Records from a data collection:
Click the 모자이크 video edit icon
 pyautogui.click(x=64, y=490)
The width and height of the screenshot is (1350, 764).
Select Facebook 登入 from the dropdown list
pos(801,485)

==

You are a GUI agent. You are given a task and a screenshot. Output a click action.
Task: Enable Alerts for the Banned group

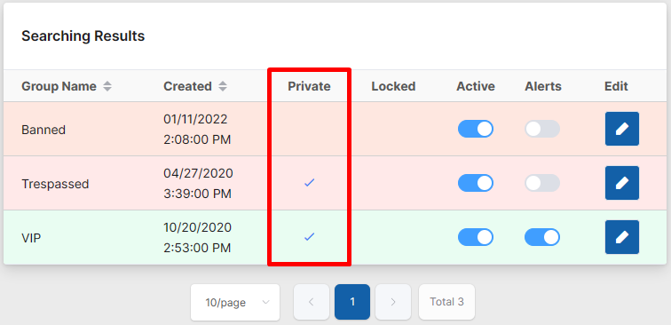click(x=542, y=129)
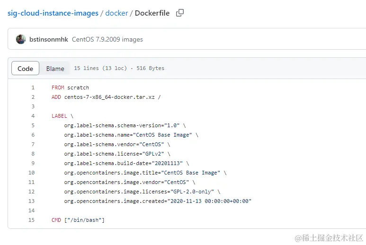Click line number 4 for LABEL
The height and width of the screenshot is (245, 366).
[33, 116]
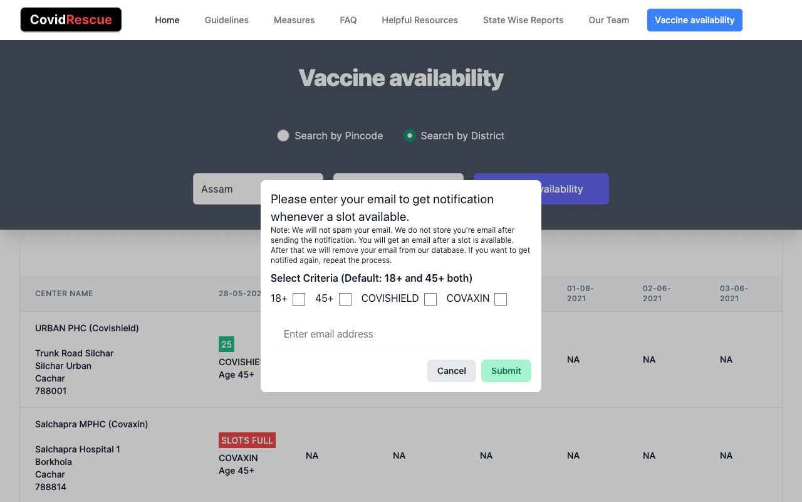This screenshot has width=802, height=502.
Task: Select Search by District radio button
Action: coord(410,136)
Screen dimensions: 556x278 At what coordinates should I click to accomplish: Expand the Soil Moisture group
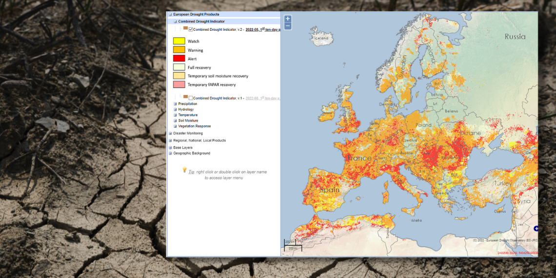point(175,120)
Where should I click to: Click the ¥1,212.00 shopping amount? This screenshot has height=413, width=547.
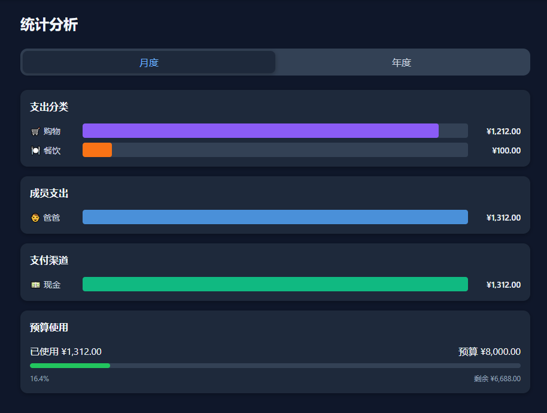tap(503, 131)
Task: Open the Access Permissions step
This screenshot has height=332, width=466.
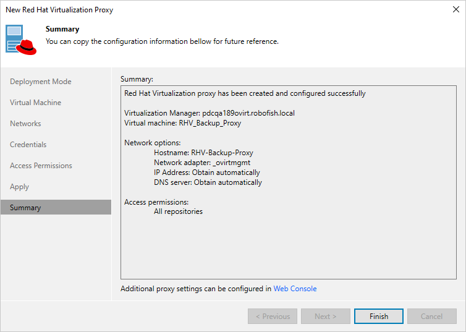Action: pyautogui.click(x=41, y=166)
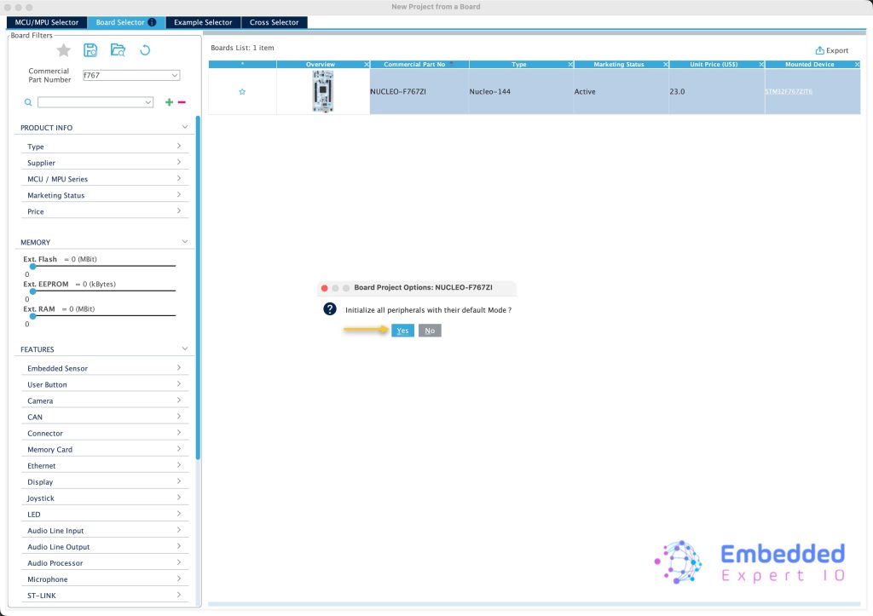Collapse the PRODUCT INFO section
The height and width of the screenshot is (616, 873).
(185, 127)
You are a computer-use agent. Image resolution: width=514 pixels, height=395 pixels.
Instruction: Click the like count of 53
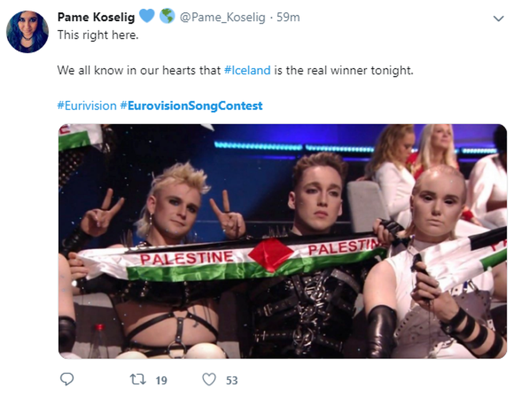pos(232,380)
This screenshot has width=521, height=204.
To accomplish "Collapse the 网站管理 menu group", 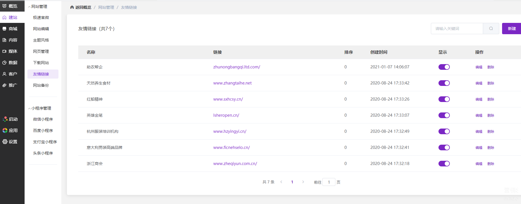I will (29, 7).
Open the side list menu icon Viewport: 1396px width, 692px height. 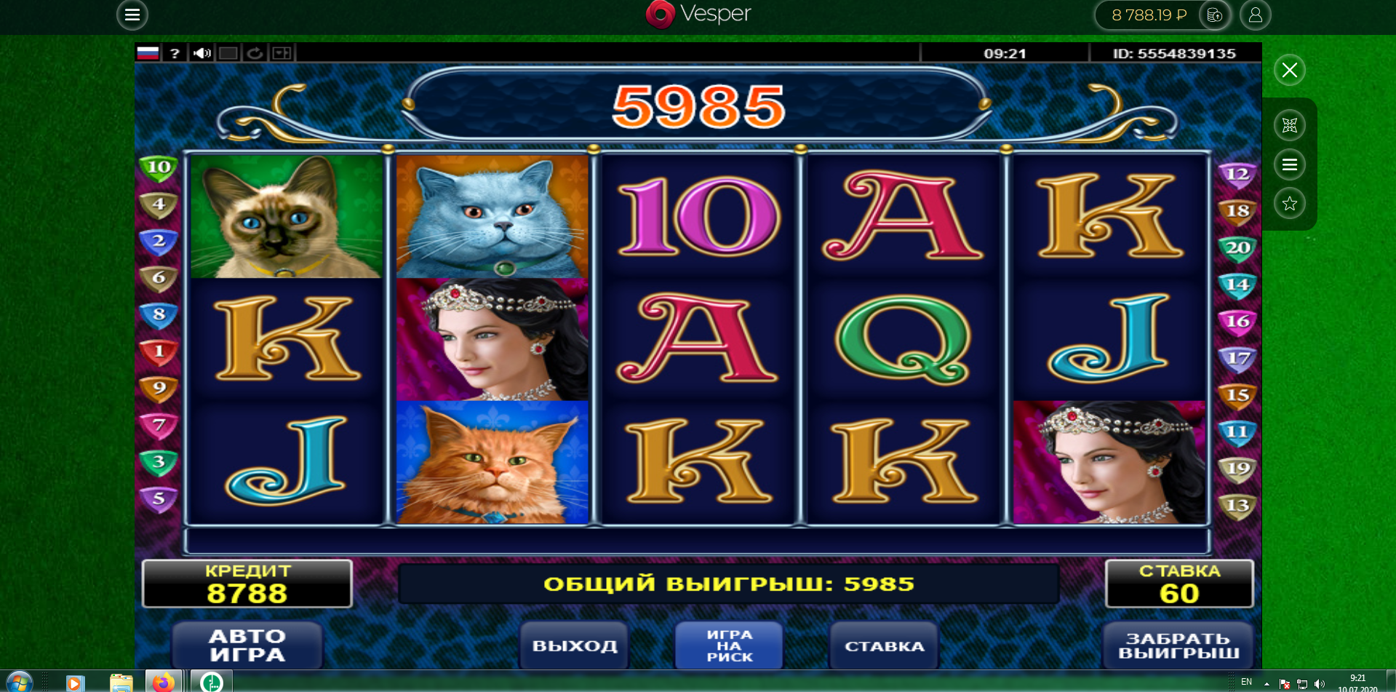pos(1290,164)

EXERCISE BRIEF: Using the entries, return every line where the word "agent" can be found.

WRITTEN REPLY:
You are a GUI agent. You are given a task and a screenshot. Output a click action.
You are a computer-use agent. Image resolution: width=514 pixels, height=395 pixels.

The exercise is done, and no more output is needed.